- _Document excerpt_
--- Begin ---

While puppetizing and improving monitoring and profiling to prepare for the data center migration, the Operations team had to defer other non-urgent work. “Ops was less able to give support to many teams,” says Peter. “For example, Fundraising just had a couple of boxes and could do whatever they wanted on them, as opposed to now where [Operations Engineer] Jeff Green is working on making an awesome, PCI-compliant system with them full time. Or, Analytics was very independent/unsupported, because there were so little human-hours to give to supporting things that weren’t just keeping the site up… I think that the EQIAD [Virginia Data center] build-out is very demonstrative of the amount of [technical] debt that Ops was in.”

Now, Peter is looking forward to seeing Wikimedia “spin up more data centers dramatically more quickly.” The Operations team is making preparations for an additional data center on North America’s west coast. Site Architect Asher Feldman sees a “continuing arc of refinement” in the team’s future, rather than “challenges that end, to be replaced by new ones.” “The challenges of making MediaWiki scale aren’t going to go away any time soon; nor will the need for incremental architecture modernization at multiple levels.” For instance, Ops needs to continue puppetizing certain services; some modules also need their Puppet manifests tweaked so that they work not just on the main site, but also in Wikimedia Labs.

You can check out the Operation’s team 2012–2013 goals to find out more about what’s next (including improvements in search and security).

Sumana Harihareswara, Engineering Community Manager

From duct tape to puppets: How a new data center became an opportunity to do things right

Last week, the Wikimedia Foundation flipped a historic switch: we transitioned our main technical services to a shiny new data center in Ashburn, Virginia. For the first time since 2004, Wikimedia sites are no longer primarily hosted in Tampa, Florida.

Peter Youngmeister works in the Wikimedia Foundation's Technical Operations team.

Peter Youngmeister works in the Wikimedia Foundation’s Technical Operations team.

To help understand this grueling journey (and why it’s crucial), look through the eyes of Wikimedia Foundation engineer Peter Youngmeister. Peter joined the Wikimedia Foundation’s Technical Operations team (“Ops”) about two years ago, in March 2011. At the time, “the team” meant “about six engineers supporting the fifth-most visited site on the Web,” said Peter. The Foundation has now increased its Ops team to 14, and has several job openings.

“This also meant that out of the fast/cheap/well triangle, we’d gone with fast and cheap,” Peter recalled. We made quick-and-dirty solutions because problems had to be solved immediately. “With so few Ops engineers, you’re always playing catchup; long-term is hard.” He said that the digital infrastructure when he arrived was “kinda like many many layers of really artfully applied duct tape.”

--- End ---

- _Challenge A_
In the data center article, copy the passage from "Last week, the" to "Foundation's Technical Operations team." word for word.
- _Challenge B_
According to the data center article, how many people are on the Wikimedia Foundation's Ops team now?
- _Challenge C_
Pick up the data center article right after its last sentence and keep writing.
The records after the data center article have no role here.

- _Excerpted data_
--- Begin ---

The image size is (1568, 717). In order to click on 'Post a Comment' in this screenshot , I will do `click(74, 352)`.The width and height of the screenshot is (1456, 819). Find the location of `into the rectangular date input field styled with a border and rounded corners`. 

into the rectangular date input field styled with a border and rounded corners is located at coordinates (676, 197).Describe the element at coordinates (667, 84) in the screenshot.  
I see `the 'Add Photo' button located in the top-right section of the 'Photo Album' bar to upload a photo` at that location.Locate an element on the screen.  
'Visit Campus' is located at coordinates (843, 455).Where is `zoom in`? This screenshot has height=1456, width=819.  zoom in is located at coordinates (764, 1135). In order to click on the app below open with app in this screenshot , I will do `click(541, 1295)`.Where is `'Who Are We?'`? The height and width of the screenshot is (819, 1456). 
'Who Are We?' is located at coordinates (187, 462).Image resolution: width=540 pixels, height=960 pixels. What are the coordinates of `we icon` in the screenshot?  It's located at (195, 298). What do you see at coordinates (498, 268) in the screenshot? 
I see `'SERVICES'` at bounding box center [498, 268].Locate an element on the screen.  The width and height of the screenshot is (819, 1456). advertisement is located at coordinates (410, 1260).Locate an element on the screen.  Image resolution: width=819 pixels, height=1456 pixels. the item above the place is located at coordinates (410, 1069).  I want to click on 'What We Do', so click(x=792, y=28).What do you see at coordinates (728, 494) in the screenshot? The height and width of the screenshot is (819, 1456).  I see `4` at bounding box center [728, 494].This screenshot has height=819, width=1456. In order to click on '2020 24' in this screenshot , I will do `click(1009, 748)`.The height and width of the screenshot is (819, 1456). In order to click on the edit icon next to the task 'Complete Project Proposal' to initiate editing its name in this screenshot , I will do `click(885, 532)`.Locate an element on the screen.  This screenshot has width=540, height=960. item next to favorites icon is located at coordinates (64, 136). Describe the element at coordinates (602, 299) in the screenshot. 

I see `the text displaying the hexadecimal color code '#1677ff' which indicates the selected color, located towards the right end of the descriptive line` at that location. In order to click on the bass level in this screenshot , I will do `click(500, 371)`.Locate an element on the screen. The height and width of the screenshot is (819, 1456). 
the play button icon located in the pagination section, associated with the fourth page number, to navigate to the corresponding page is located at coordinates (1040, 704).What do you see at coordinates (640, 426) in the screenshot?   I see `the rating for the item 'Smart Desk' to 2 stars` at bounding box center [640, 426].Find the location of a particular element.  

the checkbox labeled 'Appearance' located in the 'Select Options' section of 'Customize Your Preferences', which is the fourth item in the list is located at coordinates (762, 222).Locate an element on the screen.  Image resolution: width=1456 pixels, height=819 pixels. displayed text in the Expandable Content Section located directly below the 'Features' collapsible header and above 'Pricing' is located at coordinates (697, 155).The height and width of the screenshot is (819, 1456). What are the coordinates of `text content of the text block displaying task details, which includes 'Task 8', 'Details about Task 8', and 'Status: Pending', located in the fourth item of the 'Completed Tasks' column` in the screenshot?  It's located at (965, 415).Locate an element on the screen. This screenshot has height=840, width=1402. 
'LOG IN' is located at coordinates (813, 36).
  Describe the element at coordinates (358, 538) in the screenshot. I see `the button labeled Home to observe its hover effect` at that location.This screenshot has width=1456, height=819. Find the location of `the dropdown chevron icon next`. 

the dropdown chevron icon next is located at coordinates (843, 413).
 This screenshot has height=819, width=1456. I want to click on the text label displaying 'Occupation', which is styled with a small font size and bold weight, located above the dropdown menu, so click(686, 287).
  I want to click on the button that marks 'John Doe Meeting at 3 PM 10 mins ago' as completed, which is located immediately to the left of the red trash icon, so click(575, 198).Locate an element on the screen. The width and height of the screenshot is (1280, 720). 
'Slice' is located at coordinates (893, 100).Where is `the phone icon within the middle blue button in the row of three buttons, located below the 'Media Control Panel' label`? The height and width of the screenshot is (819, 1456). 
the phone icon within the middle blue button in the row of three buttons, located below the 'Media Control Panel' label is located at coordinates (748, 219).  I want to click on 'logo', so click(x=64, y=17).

--- End ---

- _Expected answer A_
Last week, the Wikimedia Foundation flipped a historic switch: we transitioned our main technical services to a shiny new data center in Ashburn, Virginia. For the first time since 2004, Wikimedia sites are no longer primarily hosted in Tampa, Florida.

Peter Youngmeister works in the Wikimedia Foundation's Technical Operations team.

- _Expected answer B_
The Ops team now has 14 people.

- _Expected answer C_
And the biggest, most pressing flaw: Wikimedia only had one fully functional primary data center, in Tampa, Florida. If something catastrophic happened to Tampa, all the sites would go down until new servers could be brought online and data recovered from backup. So the Ops team chose a new data center location, in Ashburn, Virginia, and started preparing to integrate it into our infrastructure. But the preparation of EQIAD, which began in 2011, turned out to require much more work than the Operations and Platform engineering teams had foreseen.

We had never set up a data center of this complexity from scratch before. The systems in Tampa were “layers of duct tape that had been built up over years… Our first problem was that, for example, very little was in Puppet,” Peter said. To configure the Wikimedia servers, we use Puppet, a configuration management system, which lets us write code (Puppet “manifests”) that manages all of our servers like a single large application (and more easily track, troubleshoot, and revert changes).

Since the new data center would exactly mirror the old one, leveraging the power of Puppet to keep our configurations in sync would be crucial. But since our infrastructure included dozens of services that weren’t in Puppet yet, we had to examine each of their configurations to “puppetize” them. And in early 2011, Peter noted, “our whole search infrastructure existed outside of Puppet control. Our Puppet manifests for our databases were a file that just had a comment that said ‘domas is a slacker.’”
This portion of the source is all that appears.